[Records for the exercise]:

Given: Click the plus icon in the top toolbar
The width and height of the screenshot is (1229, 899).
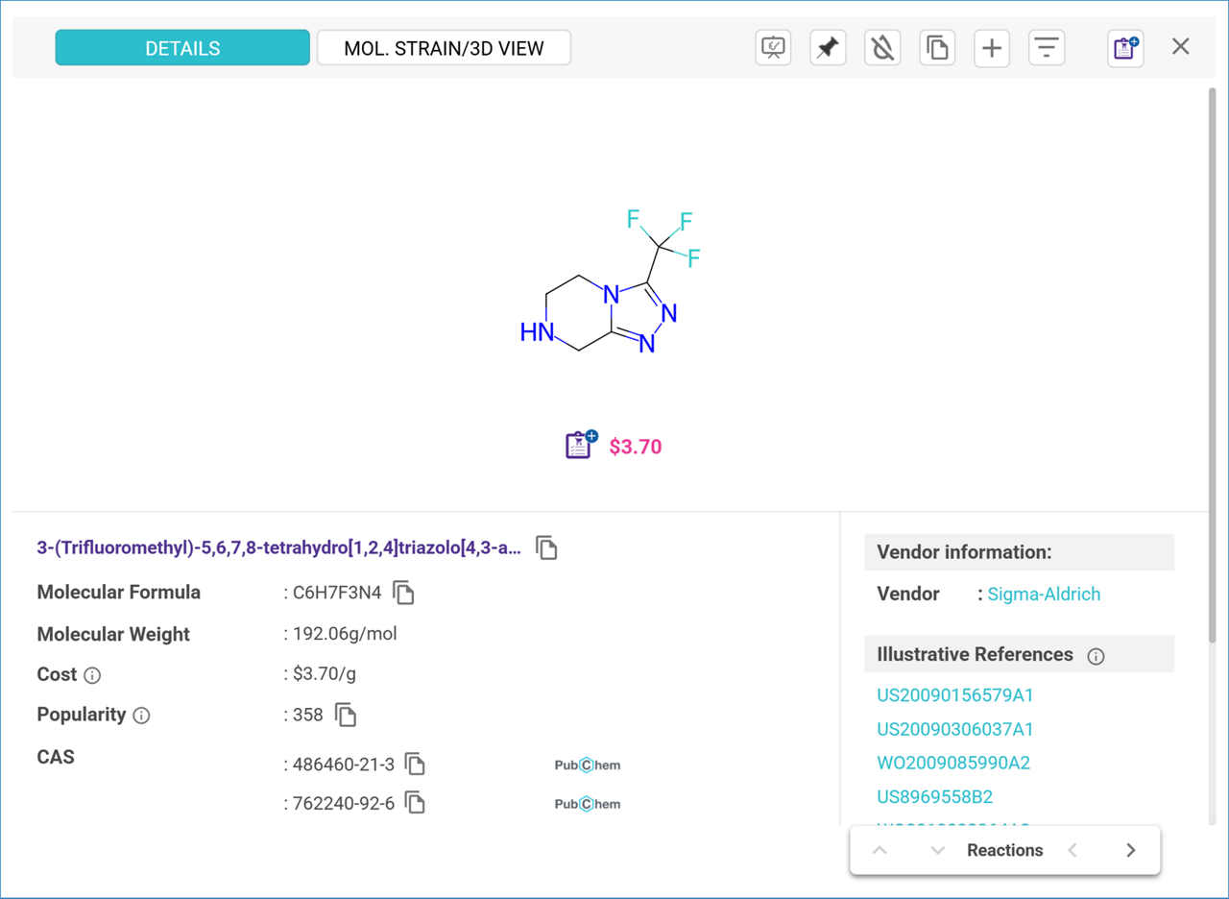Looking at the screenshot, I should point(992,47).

...

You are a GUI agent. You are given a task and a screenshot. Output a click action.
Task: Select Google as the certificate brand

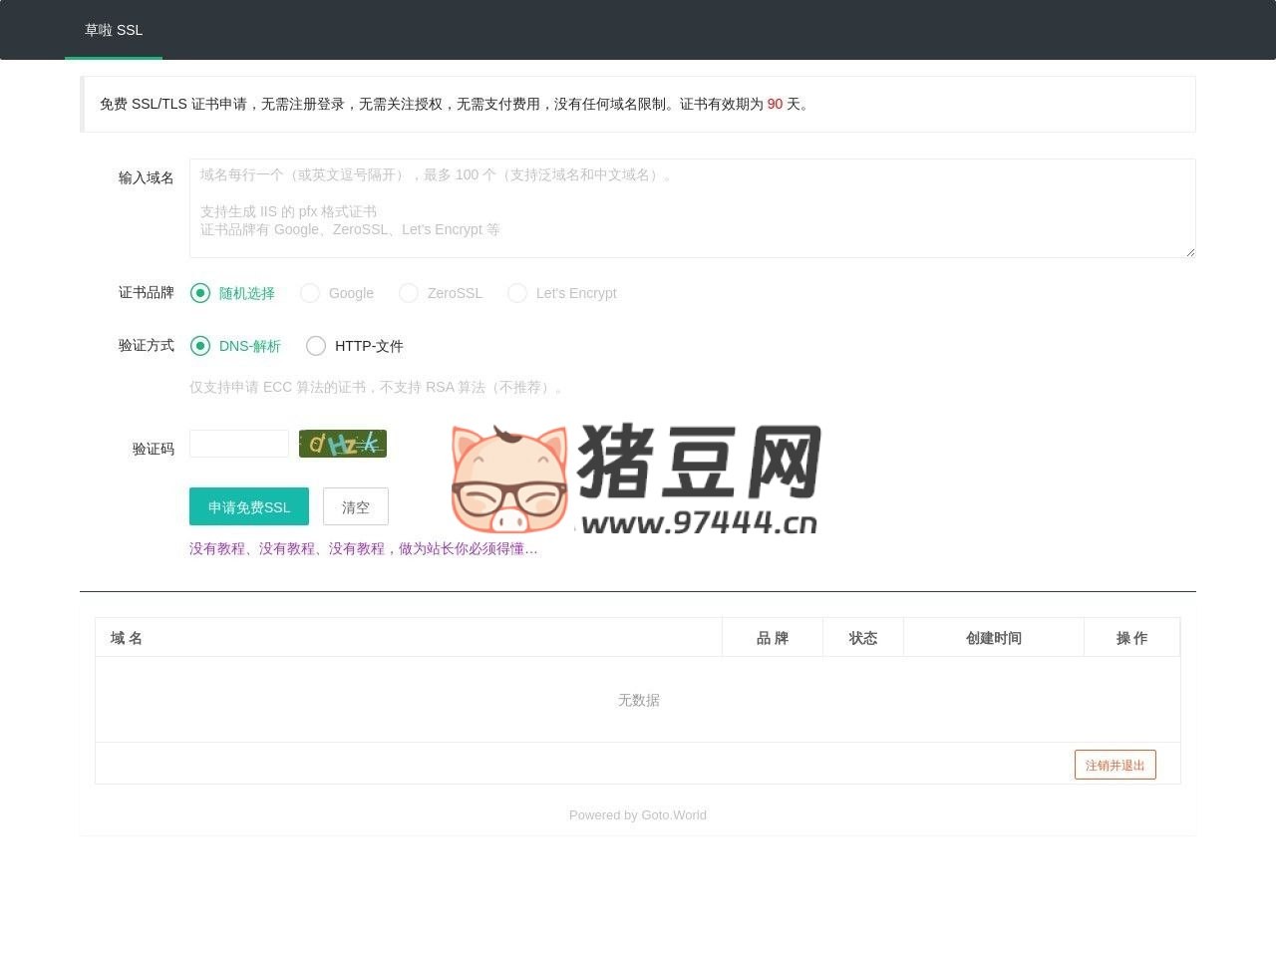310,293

[Requirements]:
Reproduce word for word the lines starting with the one that contains "Given: Click the plus icon in the top toolbar" and continuing through the one that contains "Looking at the". Leave the pictures out of your answer.

[Result below]:
Given: Click the plus icon in the top toolbar
The width and height of the screenshot is (1229, 899).
Looking at the screenshot, I should point(992,47).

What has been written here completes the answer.